If, as seems likely, these detainees are deported they will be handcuffed between 2 UKBA officers or 2 hired lackeys from one of the private companies like GSL that profit from the refugees' misery and forcibly removed to their deportation flight. They have not and will not be told the date of the flight until the last minute. They will be taken with little or no warning and they will have no chance to say a final farewell to their friends and loved ones.

All have heard of the fate of previous detainees who have been returned to Iraq and wait in fear of their fate. Many of those that have not been 'disappeared' or have not been openly killed by the various armed political factions upon return, live in destitution and in constant fear of their lives. Many of them return to find that their families have fled the area and cannot be found. Others return but deliberately do not contact their families as they do not want to place them in further danger. Some of the returnees who have survived have now joined together, under the banner of the International Federation of Iraqi Refugees, to campaign against further forced mass deportations to Iraq and call on the Iraqi Kurdistan Regional Government to renege on it's agreement with the UK Government to accept deportation flights.

But it is not just the deportees that are calling for an end to these flights. In April 2009 Amnesty International released a report highlighting the corruption and dangerous, unpredictable situation in Kurdistan and states “that no one should be forcibly deported to this region”. Yet the UK government continues to ignore this, EU human rights legislation that prohibits mass deportations and all the UN recommendations against forced returns to the region.

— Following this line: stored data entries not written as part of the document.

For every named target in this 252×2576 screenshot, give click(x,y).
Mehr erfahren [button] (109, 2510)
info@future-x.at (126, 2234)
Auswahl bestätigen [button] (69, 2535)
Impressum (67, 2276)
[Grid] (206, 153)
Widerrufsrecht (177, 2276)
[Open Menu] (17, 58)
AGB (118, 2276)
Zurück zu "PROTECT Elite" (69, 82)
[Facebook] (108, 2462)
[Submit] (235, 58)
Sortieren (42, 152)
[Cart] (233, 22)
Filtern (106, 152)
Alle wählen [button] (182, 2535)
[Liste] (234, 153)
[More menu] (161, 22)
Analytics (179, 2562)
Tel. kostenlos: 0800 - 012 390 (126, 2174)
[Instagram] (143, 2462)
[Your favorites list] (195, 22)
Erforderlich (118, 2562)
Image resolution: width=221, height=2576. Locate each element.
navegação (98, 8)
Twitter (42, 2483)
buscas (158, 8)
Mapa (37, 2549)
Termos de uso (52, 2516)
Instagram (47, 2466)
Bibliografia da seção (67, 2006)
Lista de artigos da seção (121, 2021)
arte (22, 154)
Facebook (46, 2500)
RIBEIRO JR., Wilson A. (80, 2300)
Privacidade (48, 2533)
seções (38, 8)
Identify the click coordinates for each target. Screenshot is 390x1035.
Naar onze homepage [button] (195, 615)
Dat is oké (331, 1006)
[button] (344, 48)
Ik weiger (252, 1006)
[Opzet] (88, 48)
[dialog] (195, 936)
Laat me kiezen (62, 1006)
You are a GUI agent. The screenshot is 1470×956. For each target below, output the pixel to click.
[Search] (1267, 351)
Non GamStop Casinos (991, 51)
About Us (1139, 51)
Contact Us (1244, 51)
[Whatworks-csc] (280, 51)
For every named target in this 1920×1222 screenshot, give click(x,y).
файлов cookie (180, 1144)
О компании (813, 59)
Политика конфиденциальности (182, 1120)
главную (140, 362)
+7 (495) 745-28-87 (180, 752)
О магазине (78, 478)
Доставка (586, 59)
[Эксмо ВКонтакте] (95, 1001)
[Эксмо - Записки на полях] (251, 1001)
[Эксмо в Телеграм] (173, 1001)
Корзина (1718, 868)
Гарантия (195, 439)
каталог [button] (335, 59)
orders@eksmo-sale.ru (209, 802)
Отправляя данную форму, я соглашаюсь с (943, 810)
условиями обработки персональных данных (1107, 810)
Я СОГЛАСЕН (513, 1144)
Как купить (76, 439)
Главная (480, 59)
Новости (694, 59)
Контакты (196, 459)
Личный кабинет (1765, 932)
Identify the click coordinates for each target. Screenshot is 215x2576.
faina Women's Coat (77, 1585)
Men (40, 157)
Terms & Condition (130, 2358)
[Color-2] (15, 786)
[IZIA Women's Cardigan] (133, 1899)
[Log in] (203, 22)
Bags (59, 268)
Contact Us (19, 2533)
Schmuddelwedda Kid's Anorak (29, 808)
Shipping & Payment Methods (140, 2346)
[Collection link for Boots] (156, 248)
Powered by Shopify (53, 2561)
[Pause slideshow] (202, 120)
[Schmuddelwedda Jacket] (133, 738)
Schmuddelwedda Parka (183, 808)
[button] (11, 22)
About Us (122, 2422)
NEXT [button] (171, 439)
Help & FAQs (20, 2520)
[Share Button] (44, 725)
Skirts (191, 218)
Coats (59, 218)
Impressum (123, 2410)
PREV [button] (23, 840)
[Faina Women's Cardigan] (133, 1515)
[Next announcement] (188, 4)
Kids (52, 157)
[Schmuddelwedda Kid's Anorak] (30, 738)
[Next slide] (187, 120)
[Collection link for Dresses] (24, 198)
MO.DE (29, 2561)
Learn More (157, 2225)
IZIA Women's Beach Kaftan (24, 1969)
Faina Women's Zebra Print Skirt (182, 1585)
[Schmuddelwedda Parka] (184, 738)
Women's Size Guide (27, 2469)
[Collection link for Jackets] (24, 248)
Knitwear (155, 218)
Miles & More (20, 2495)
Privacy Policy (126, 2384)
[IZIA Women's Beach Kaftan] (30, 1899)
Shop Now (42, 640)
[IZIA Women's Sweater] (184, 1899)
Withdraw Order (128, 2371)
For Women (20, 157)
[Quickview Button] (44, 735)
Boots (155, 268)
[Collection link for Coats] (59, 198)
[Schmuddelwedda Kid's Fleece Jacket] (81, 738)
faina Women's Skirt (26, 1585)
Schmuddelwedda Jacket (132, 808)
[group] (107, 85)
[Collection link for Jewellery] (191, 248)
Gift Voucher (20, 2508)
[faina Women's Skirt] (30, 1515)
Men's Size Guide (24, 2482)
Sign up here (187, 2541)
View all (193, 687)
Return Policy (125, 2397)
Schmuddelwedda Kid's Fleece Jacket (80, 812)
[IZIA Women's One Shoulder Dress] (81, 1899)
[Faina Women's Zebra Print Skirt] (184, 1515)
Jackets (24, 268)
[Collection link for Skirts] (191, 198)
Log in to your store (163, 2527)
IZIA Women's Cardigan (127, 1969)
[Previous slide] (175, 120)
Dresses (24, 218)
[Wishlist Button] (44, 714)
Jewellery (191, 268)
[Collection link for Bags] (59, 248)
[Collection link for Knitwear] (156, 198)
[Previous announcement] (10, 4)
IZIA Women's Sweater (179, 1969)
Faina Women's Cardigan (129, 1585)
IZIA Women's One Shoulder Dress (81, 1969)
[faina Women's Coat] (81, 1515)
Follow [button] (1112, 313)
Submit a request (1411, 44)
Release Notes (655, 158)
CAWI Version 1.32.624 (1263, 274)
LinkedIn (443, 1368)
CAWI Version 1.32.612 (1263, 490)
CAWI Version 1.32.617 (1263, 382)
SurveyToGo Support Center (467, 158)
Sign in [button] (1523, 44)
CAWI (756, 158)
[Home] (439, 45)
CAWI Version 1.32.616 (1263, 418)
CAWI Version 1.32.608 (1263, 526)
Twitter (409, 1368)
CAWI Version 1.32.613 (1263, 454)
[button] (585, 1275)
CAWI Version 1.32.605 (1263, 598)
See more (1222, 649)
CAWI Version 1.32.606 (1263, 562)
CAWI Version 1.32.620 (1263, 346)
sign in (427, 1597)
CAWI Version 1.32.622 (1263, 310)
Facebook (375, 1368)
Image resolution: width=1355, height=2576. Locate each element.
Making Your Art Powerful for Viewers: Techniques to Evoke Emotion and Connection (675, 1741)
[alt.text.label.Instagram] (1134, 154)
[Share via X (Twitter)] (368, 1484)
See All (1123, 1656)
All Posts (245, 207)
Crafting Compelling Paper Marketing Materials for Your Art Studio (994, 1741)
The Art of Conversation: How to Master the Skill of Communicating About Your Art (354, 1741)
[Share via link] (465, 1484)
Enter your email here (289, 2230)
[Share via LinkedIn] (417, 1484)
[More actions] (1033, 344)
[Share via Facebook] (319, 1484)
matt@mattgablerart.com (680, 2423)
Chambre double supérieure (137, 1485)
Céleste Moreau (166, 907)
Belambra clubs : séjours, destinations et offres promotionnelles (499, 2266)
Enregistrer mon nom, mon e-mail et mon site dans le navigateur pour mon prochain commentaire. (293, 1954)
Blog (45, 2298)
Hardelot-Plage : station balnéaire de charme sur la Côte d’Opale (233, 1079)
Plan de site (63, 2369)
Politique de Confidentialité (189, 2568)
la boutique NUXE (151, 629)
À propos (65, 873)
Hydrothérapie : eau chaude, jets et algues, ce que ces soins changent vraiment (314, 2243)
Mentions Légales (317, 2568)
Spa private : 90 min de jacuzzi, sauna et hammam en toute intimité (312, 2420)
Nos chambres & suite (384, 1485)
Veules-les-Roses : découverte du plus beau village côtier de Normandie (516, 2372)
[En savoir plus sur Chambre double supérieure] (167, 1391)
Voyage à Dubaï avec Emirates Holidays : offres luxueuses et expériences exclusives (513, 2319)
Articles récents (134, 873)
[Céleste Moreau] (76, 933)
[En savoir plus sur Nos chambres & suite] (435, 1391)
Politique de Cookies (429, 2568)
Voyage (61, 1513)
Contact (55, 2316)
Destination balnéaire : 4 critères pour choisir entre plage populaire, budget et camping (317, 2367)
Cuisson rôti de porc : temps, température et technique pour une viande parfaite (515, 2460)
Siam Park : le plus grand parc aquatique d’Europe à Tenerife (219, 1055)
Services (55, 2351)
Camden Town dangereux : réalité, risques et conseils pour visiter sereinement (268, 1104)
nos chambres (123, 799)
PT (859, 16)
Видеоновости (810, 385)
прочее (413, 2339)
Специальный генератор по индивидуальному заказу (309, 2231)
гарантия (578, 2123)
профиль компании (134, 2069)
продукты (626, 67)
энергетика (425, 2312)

An Amnesty International report released in April 2009 has highlighted the corruption and dangerous, unpredictable situation in Kurdistan and states “that no one should be forcibly deported to this region”. Yet the UK government continues to ignore this, EU human rights legislation that prohibits mass deportations and all the UN recommendations against forced returns to the region.

Interestingly, this new deportation flight also comes against the renewed efforts by the UK government to persuade the French to operate joint flights to Iraq, to spread the costs and the opprobrium that such flights generate.

UPDATE:

This morning anti-deportation activists blockaded Colnbrook IRC near Heathrow, where 40-45 of the Iraqi Kurds are being held, when it was learnt that the deportation flight was due to take place today. At 10am there were 15 people blockading the road outside the detention centre.